• [REQUIRED WORK]
1 – How would you restate the paragraph of the ICD-11 extract that begins "New features include" as a short bulleted list, keeping its main facts?
2 – In the ICD-11 extract, what benefit comes from the new chapters, diagnostic categories and medical index terms? Answer in one to three sentences.
3 – Could you take the ICD-11 extract further, continuing the text after its final sentence about coding healthcare-related harms?

• [EXTRACT]
--*--

Coded health data are important for health services funding, physician payment, and research [1]. World Health Organization (WHO) encouraged testing International Classification of Diseases for Mortality and Morbidity Statistics, 11th Revision (ICD-11 Beta Version 2018) before release in 2018, and transition from the previous version of ICD.

New features include: (1) code-clustering; (2) new extension code chapter for disease severity, progression, and timing; (3) digital ICD-11 Browser and Coding Tool for code searching [1, 2]. ICD-11codes are alphanumeric, with first character indicating chapter and a number at the third character position (1A00.00 to ZZ9Z.ZZ). ICD-11 contains 5 new chapters and over 17,000 diagnostic categories and over 100,000 medical index terms allowing for a greater description of health conditions [3, 4]. ICD-11 enables adding detail to coded entities using several mechanisms. Healthcare-related harms coding in ICD-11 involves cluster coding of injury, cause, and mode, known as the 3-part model [5].

--*--

(Saved entries)

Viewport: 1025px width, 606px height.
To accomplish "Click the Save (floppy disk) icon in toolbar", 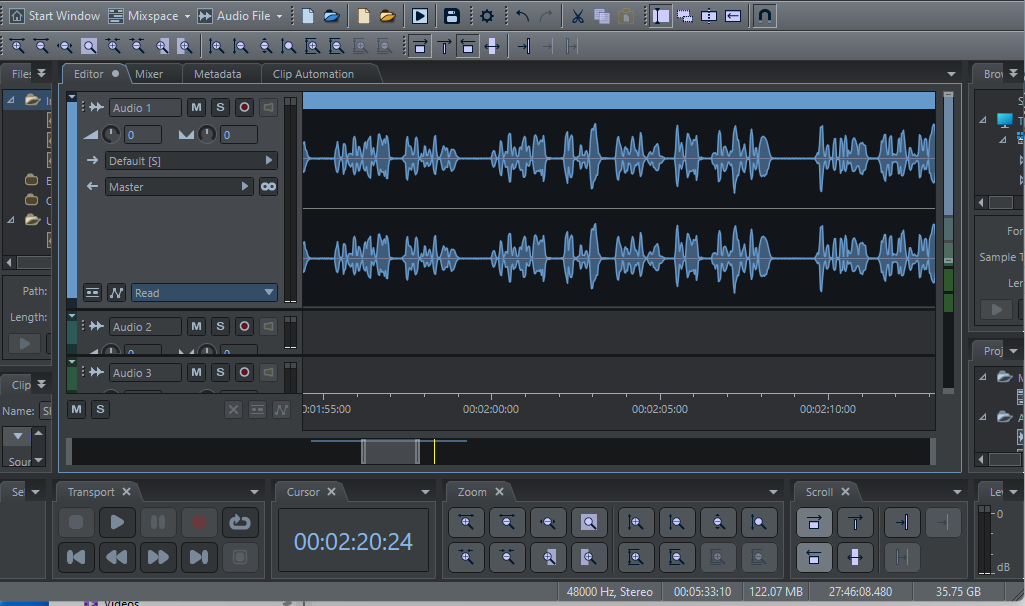I will point(452,16).
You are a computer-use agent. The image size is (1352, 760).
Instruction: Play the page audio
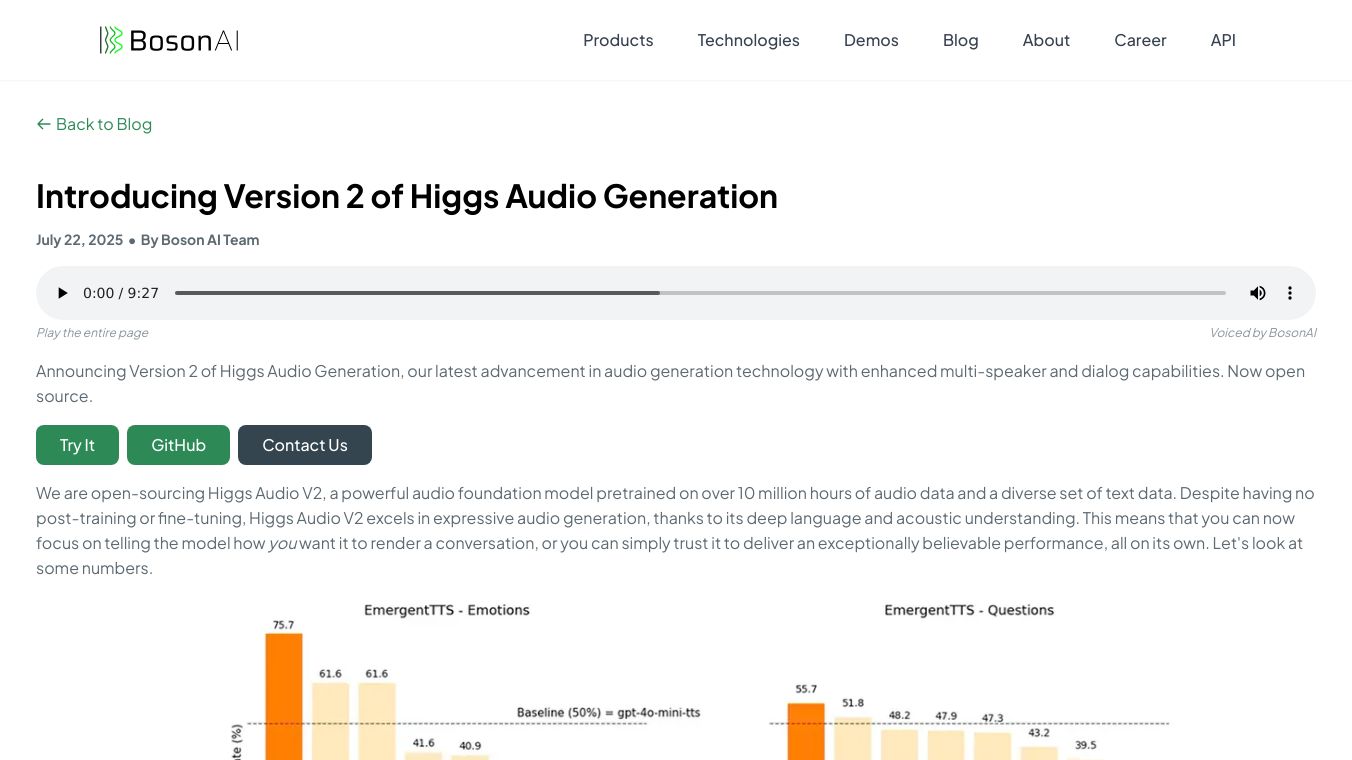62,293
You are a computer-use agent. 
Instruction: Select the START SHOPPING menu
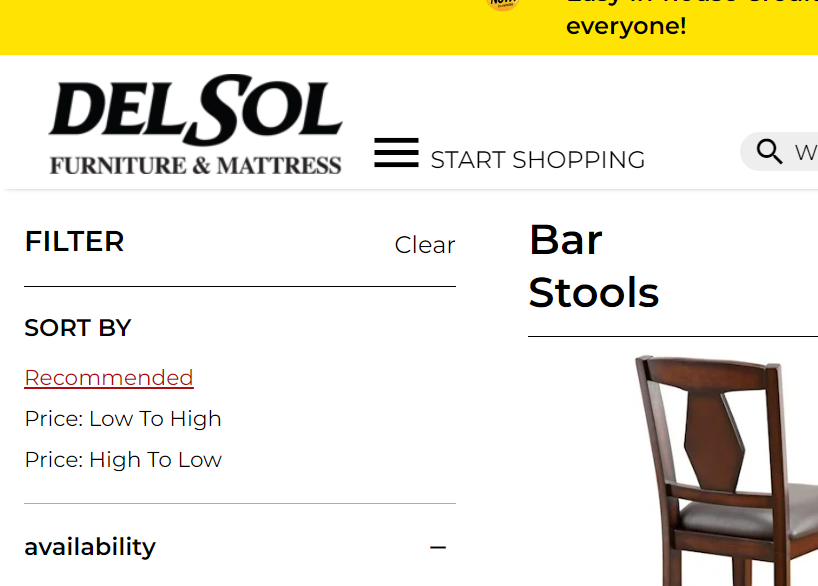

--*--

• [ANSWERS GIVEN]
1 –
- New features: code-clustering, a new extension code chapter for disease severity, progression and timing, and a digital ICD-11 Browser and Coding Tool for searching codes.
- Codes are alphanumeric. The first character indicates the chapter, and a number sits at the third position (1A00.00 to ZZ9Z.ZZ).
- ICD-11 has 5 new chapters, over 17,000 diagnostic categories and over 100,000 medical index terms.
- Several mechanisms allow detail to be added to coded entities.
- Healthcare-related harms are coded by clustering injury, cause and mode, known as the 3-part model.

2 – ICD-11 contains 5 new chapters, over 17,000 diagnostic categories and over 100,000 medical index terms. Together these allow a greater description of health conditions.

3 –
ICD versions differ in their number of codes, chapters, and subcategories. Specific diagnosis codes are present in some but not all modifications [6]. A dually-coded database is required to compare ICD version similarities and differences in code usage between systems. A database with reference standard labelled records is essential to quantify this comparison. [6].

We conducted a large field trial to further ICD-11 development through real-world coding. The objective was to create a 3-part data set and test usability of the ICD-11 code set (Beta version 2018) compared to ICD-10-CA code set by professional coders in an inpatient setting. Real-world usability encompasses code selection and time to code complete inpatient charts using ICD-11 compared with ICD-10-CA. As countries begin transitioning to ICD-11, our coding experiences and methods can inform users for implementation or field testing.

Materials and methods

We generated and linked three data sets: (1) a retrospective clinical chart review as reference standard; (2) original ICD-10-CA coded data; (3) re-coded ICD-11 coded data (Fig. 1). We compared ICD-11 codes against ICD-10-CA (a Canadian modification of International Classification of Diseases, Tenth Revision) codes [7], and a reference standard data set of diagnoses.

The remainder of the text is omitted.